Performing one-hot encoding

One-hot encoding will convert the five sentiment classes in the dataset into a numeric representation that the model understands. We will perform one-hot encoding using the following code:

labels[np.arange(len(df)), df['Sentiment'].values]

Create batches of data

We need to create batches of the dataset for easy loading during training. It will also ease up the training process. We will use the TensorFlow dataset utility method to create the dataset batches.

dataset = tf.data.Dataset.from_tensor_slices((X_input_ids, X_attn_masks, labels))

To see the shape of each dataset batch, use this code:

dataset.take(1)

The code will display the shape of one sample data batch, as demonstrated below:

Dataset batch

From the above output, each data sample has 256 tokens. It also has five sentiment labels. The next step is to create a map function.

Creating a map function

The map function will define how the model will return the output. We want the model to use the input Ids and attention mask and return one of the five sentiment labels after predictions.

def SentimentDatasetMapFunction(input_ids, attn_masks, labels):
    return {
        'input_ids': input_ids,
        'attention_mask': attn_masks
    }, labels

The code above will initialize the map function. Let's now call the map function using the code below:

dataset = dataset.map(SentimentDatasetMapFunction)

The next step is to shuffle the training dataset and provide the batch size.

Shuffling the training dataset

We will shuffle the dataset randomly to prevent the model from memorizing the data samples but learning from the dataset.

It will prevent model bias and ensure we have accurate sentiment predictions. We also need to specify the batch size.

The batch size will determine the number of training data samples that the model will use in one iteration (epoch).

dataset = dataset.shuffle(10000).batch(16, drop_remainder=True)

The dataset.shuffle method will shuffle the selected 10000 data samples. The model will use 16 data samples during each iteration. The drop_remainder will drop any word embedding that the model leaves out during training.

The next step is to define how much data the model will use for training.

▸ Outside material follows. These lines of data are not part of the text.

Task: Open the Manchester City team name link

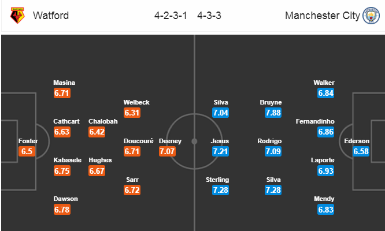Action: (x=323, y=16)
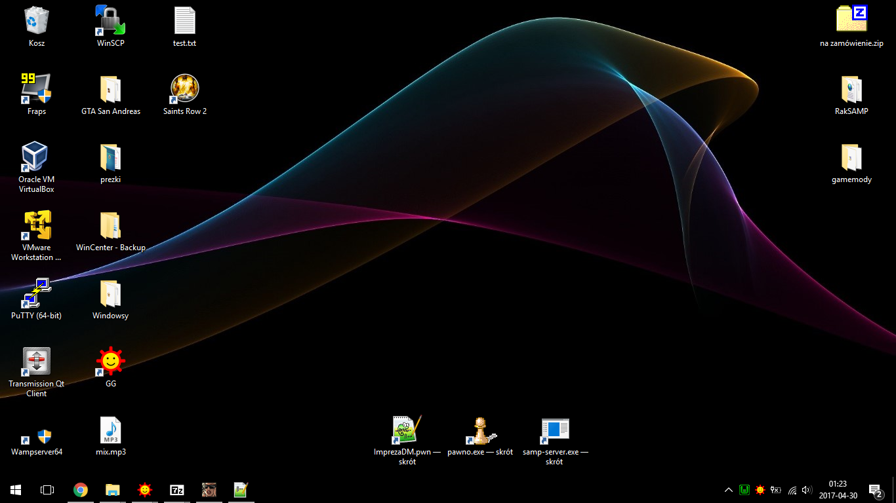The height and width of the screenshot is (503, 896).
Task: Click the Task View button on taskbar
Action: click(47, 490)
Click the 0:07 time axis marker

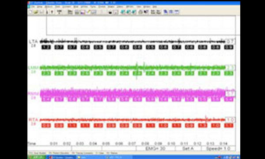coord(132,144)
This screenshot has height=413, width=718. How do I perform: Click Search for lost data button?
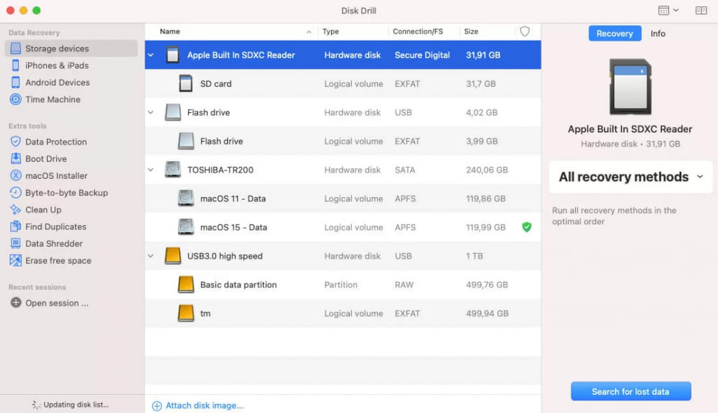pos(630,391)
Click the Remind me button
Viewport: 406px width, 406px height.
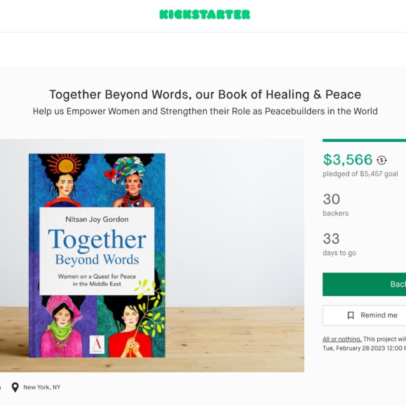tap(364, 315)
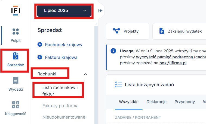
Task: Select the Wszystkie tab
Action: 129,102
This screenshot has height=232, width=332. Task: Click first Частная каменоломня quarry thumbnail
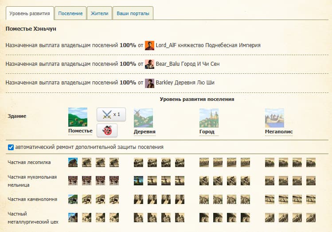73,199
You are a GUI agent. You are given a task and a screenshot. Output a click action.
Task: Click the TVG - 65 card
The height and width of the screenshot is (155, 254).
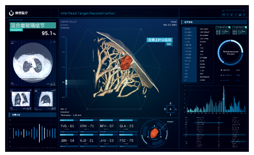(68, 126)
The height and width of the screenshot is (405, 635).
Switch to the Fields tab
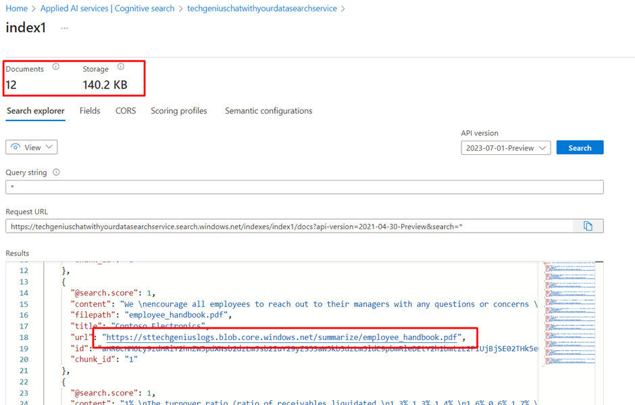[90, 111]
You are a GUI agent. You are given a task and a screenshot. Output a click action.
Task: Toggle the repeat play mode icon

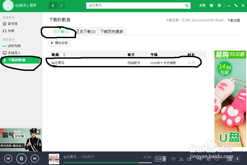click(x=217, y=159)
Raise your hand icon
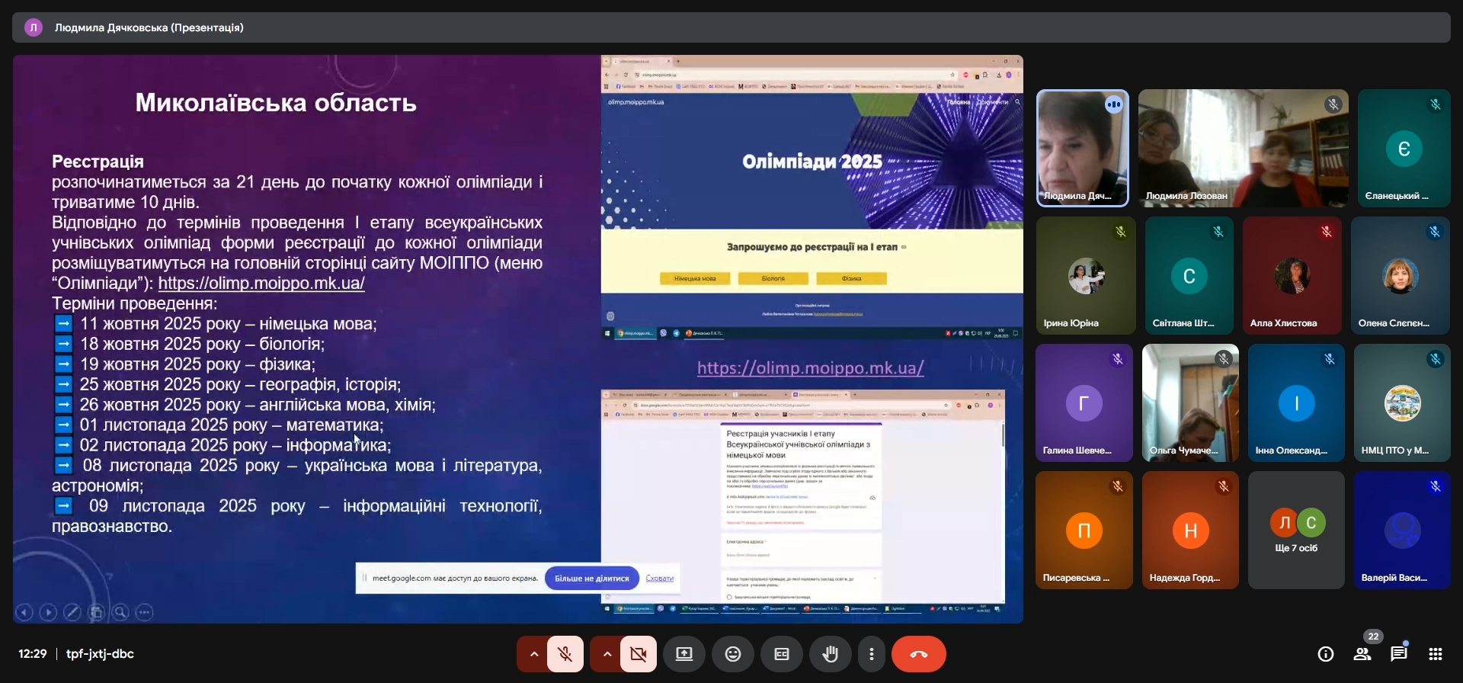This screenshot has height=683, width=1463. (x=831, y=654)
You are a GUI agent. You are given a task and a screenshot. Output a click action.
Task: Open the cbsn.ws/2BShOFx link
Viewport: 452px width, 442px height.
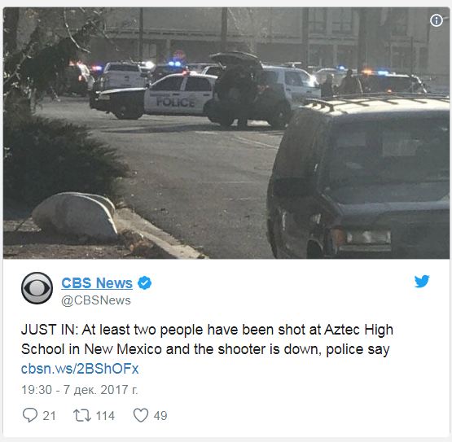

We will specify the ratio that will split the dataset.

Defining the training dataset

We define the training dataset as follows:

p = 0.8
train_size = int((len(df)//16)*p)

The code will define the training dataset to be 80%. The remaining dataset (20%) will be the validation set. Let's split the dataset using this ratio.

training_dataset = dataset.take(train_size)
validation_dataset = dataset.skip(train_size)

The training dataset will be 80% and the validation dataset 20%, and it marks the end of dataset preprocessing or preparation. Let's move to the next phase of model creation.

Model creation

We will use the pre-trained BERT model to create the sentiment analysis model. Let's import the pre-trained BERT model as follows:

from transformers import TFBertModel

After importing, let's initialize the model as follows:

model = TFBertModel.from_pretrained('bert-base-cased')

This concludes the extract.